··· INPUT

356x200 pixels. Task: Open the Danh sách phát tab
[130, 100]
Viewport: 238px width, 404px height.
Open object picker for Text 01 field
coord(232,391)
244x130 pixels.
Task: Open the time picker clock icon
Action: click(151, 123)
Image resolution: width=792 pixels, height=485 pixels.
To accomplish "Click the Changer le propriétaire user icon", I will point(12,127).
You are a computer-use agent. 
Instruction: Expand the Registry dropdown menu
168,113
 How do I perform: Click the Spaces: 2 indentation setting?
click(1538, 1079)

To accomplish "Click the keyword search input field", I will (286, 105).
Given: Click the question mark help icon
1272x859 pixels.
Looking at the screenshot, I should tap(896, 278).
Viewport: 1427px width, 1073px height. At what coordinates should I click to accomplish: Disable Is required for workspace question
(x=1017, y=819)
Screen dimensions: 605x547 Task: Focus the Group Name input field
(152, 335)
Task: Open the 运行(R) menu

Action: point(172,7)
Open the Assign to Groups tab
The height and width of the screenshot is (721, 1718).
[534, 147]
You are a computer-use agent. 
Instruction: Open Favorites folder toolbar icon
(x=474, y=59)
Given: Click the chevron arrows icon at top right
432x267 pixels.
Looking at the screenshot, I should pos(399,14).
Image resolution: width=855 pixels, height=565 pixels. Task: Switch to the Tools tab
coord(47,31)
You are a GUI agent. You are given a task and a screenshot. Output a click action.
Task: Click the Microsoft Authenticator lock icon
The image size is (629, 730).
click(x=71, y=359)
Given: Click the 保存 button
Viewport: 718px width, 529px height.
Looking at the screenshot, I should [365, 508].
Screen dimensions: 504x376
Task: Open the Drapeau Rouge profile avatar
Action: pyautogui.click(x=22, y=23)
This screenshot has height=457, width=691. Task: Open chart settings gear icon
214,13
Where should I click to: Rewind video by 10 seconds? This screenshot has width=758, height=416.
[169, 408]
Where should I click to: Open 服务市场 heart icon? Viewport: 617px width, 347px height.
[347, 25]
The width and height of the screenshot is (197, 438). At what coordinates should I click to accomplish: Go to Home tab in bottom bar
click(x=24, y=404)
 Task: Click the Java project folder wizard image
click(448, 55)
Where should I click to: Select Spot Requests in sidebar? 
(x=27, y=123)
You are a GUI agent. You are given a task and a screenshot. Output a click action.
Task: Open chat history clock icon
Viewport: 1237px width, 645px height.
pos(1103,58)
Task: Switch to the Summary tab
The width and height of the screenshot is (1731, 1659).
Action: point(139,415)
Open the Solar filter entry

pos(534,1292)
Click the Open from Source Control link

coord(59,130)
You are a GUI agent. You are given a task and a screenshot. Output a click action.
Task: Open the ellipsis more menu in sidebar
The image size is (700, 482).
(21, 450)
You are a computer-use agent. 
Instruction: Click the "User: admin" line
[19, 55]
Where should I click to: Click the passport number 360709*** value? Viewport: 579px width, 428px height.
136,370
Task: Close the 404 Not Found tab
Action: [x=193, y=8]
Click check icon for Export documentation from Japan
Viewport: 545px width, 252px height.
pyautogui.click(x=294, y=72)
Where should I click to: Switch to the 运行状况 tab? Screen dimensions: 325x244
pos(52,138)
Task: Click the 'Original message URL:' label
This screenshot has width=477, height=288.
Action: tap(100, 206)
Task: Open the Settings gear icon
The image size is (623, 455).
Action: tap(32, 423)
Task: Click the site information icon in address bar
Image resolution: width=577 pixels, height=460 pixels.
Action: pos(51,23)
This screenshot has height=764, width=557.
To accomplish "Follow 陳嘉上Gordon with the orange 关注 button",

······

# REQUIRED WORK:
Report every line of the rows above that contains the string "field", copying each such line in full.

# ANSWER TO THE EXERCISE:
Open object picker for Text 01 field
To accomplish "Click the keyword search input field", I will (286, 105).
Screen dimensions: 605x547 Task: Focus the Group Name input field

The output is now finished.